How to Clear Cache in Chrome on a Computer
Open Chrome, click the three-dot menu at the top-right, then choose Delete browsing data.
A dialog opens with a Time range selector. Pick Last hour, Last 24 hours, Last 7 days, or All time. Tick the data types you want gone, then click Delete data.
There is a faster route. Type Delete browsing data into the address bar and tap the Action chip that pops up. Chrome jumps straight to the same dialog.
Keyboard shortcut works too: Ctrl + Shift + Delete on Windows or Cmd + Shift + Delete on Mac opens the dialog directly.
A Note About Cookies and Google Sign-in
If you delete cookies while signed into Chrome, Google cookies that keep you logged in refresh automatically so the browser keeps working. To remove Google’s cookies completely, sign out of Chrome before clearing. For broader privacy tweaks on Chrome OS, this Chromebook privacy settings walkthrough covers how Chrome handles stored data.
Clear Cache on Android
Open Chrome on your phone or tablet. Tap the three-dot menu beside the address bar, then tap Delete browsing data.
| Option | What it does |
|---|---|
| Choose a duration | Sets the window for what gets deleted. Default is 15 minutes. |
| Delete data | Removes browsing history and saved data for the selected period. |
| More options | Lets you pick specific data types before confirming. |
Pick what you want removed, then tap Delete data. Being signed into Chrome does not sign you out of Google sites like YouTube or Gmail after this.
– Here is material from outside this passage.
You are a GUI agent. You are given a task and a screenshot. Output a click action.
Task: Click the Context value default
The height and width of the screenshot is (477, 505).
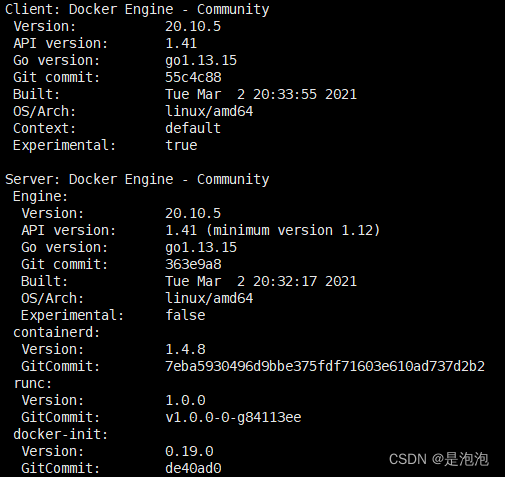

How to Clear Cache on iPhone or iPad
Before doing this on iOS, check that your Google Account recovery phone and email are current. Clearing cookies on iPhone can sign you out, and you want a way back in without friction. If you get stuck on sign-in after clearing, this guide on clearing Chrome data on iPhone covers recovery too.
Open Chrome on the device. Tap the three-dot menu, then tap Delete Browsing Data.
| Setting | Detail |
|---|---|
| Time Range | Default is 15 minutes. Change it to match how far back you need to clear. |
| Browsing Data | Tap to pick specific data types. |
| Confirm | Appears after choosing data types. |
| Delete Browsing Data | Final button to run the deletion. |
You can also reach the screen through More → History → Delete Browsing Data. The Action chip trick works on iOS too: type Delete browsing data in the address bar and tap the chip.
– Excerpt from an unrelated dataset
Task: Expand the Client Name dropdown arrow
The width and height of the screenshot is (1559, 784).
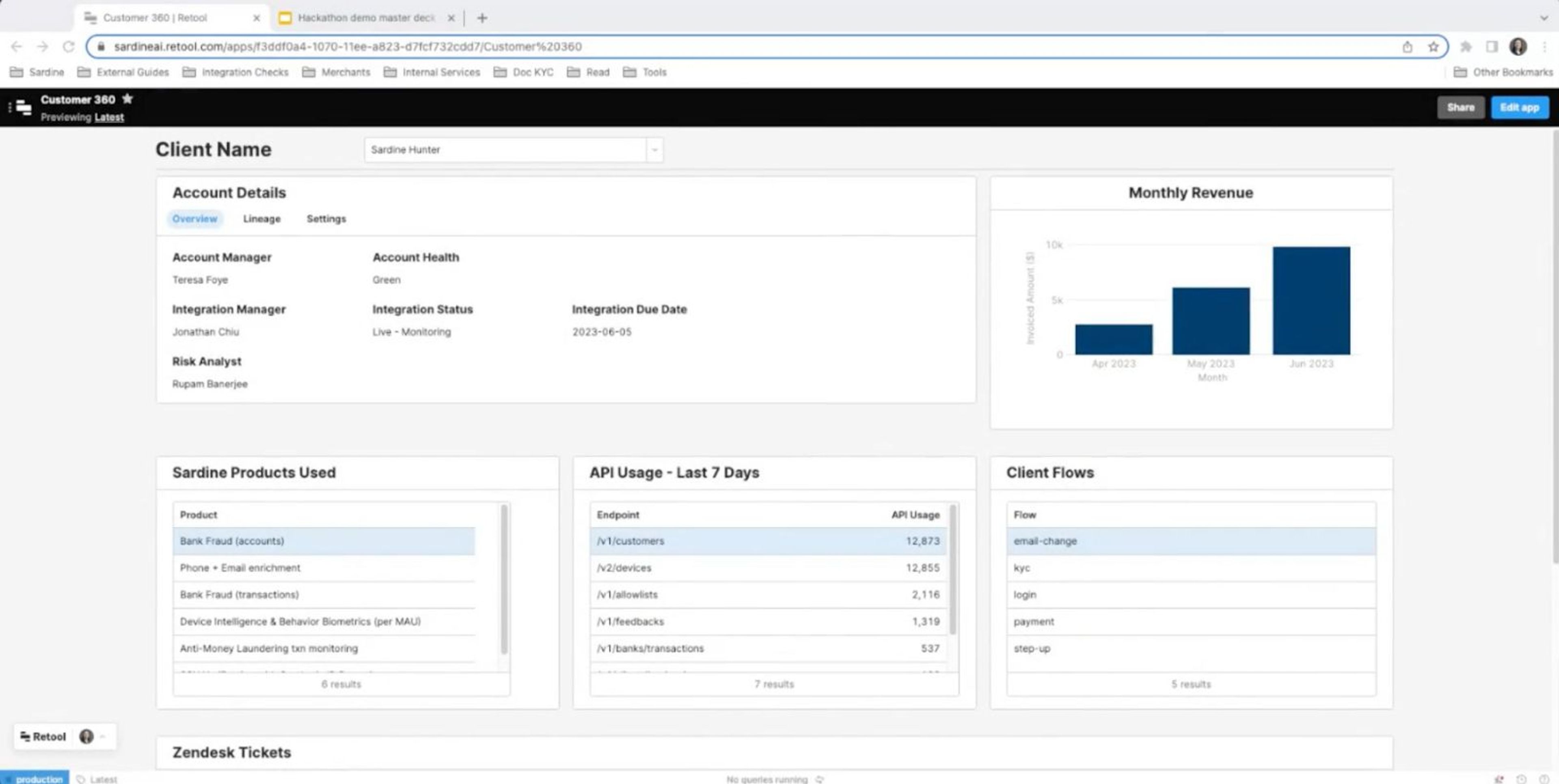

What Happens After You Clear the Cache
A few things change straight away:
- Most sites sign you out, so you log back in with your passwords
- Preferences stored in cookies reset to defaults
- First visits load slightly slower while assets download fresh
- Chrome sync keeps your Google sign-in consistent across devices on desktop
What Cookies and Cache Actually Store
Cookies are small files a site drops onto your device. They hold things like your login token, language choice, and items sitting in a cart.
The cache saves static pieces of pages: images, fonts, scripts, layout files. Instead of downloading them on every visit, the browser pulls them from disk.
Both are useful, but both pile up. A cleanup every few weeks keeps Chrome responsive. If the problem is a single misbehaving site, the Chrome DNS cache flush via chrome://net-internals often fixes it without touching your main cache. For site-loading errors that the cache does not solve, the 502 Bad Gateway fix guide and the webpage not available troubleshooting steps cover the next layer of checks.
For browsers beyond Chrome, Safari and Firefox each have their own data controls. Users running multiple browsers on Chrome OS can look at this roundup of browsers for Chromebook for setup details.
FAQs
How often should I clear Chrome cache?
Every four to six weeks is enough for most users. Clear it sooner if pages look broken, load outdated content, or if Chrome feels slow. After major site updates, a targeted clear fixes display bugs quickly.
Does clearing cache delete saved passwords?
No. Passwords sit in a separate category called Passwords or Autofill. The Delete browsing data dialog only touches passwords if you tick that specific box. Basic cache and cookie clearing leaves logins intact.
Will I lose bookmarks when I clear cache in Chrome?
Bookmarks stay put. They live outside the cache and cookie system. Even an All time clear with every box checked keeps your bookmarks, reading list, and extensions installed on the browser.
What is the shortcut to clear cache in Chrome?
Press Ctrl + Shift + Delete on Windows, Linux, or Chrome OS. On Mac, press Cmd + Shift + Delete. Chrome opens the Delete browsing data dialog directly so you skip the menu.
Does clearing cache in Chrome log me out of Google?
On desktop with Chrome sync active, Google cookies refresh and you stay signed in. On Android, Google sites like Gmail and YouTube keep you logged in. On iPhone, you may get signed out of Google services.